#### [Exercise goal]
Which lines below fall between the one containing "[Send] (263, 2057)" and the one containing "Tøj (248, 126)"? Repeat them exactly, counting both of those lines, and add nothing else.

#### [Source information]
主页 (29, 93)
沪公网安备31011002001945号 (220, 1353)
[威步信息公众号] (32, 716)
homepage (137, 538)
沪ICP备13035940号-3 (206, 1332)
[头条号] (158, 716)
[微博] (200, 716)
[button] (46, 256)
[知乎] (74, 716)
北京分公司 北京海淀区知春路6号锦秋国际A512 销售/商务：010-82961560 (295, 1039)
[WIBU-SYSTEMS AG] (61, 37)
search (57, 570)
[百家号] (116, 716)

...

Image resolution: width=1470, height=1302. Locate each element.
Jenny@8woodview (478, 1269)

* * *

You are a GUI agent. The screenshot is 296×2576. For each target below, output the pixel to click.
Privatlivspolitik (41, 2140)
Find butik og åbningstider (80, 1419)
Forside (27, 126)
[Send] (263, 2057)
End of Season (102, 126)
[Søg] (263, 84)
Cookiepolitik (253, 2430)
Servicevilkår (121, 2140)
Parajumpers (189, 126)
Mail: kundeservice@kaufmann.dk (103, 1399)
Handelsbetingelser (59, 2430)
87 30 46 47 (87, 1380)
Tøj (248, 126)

#### [Exercise solution]
[Send] (263, 2057)
End of Season (102, 126)
[Søg] (263, 84)
Cookiepolitik (253, 2430)
Servicevilkår (121, 2140)
Parajumpers (189, 126)
Mail: kundeservice@kaufmann.dk (103, 1399)
Handelsbetingelser (59, 2430)
87 30 46 47 (87, 1380)
Tøj (248, 126)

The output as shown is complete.